The more energy drinks students take, the less effective it might be. This results in students drinking even more of this sugary, caffeinated beverage, leading to dependence.
What Should Students Do Instead of Drinking Energy Drinks?
There are many ways to have effective exam preparation sessions instead of turning to energy drinks. Students should try these options out first before they start chugging down cans of Redbull.
Here’s what students can do to prepare for their exams instead:
1. Get sufficient rest
2. Don’t burn the midnight oil too much (you can still do late-night learning, but stay clear of doing it for consecutive days)

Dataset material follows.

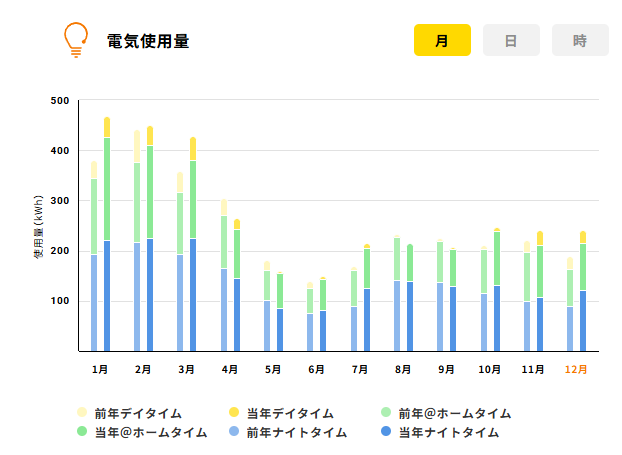This screenshot has height=455, width=622.
Task: Click the orange light bulb icon
Action: point(75,40)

3. Have a balanced diet on the days leading up to the exam
4. Drink teas if you really need caffeine
5. Consume complex carbohydrates like oatmeal or sweet potato
6. Eat a well-balanced breakfast on the day of the exam
7. Stay hydrated
During the days leading up to the exam, students need to ensure that although they put in hard work into their revision, they also get enough rest. They can also include healthy energy-boosting foods into their diets instead of relying on sugar or caffeine.
Energy drinks provide both benefits and disadvantages to students during the exam preparation period. This is why many researchers recommend that students steer clear of them as a precaution.
But students, if you really need an energy drink, make sure that you drink it in moderation.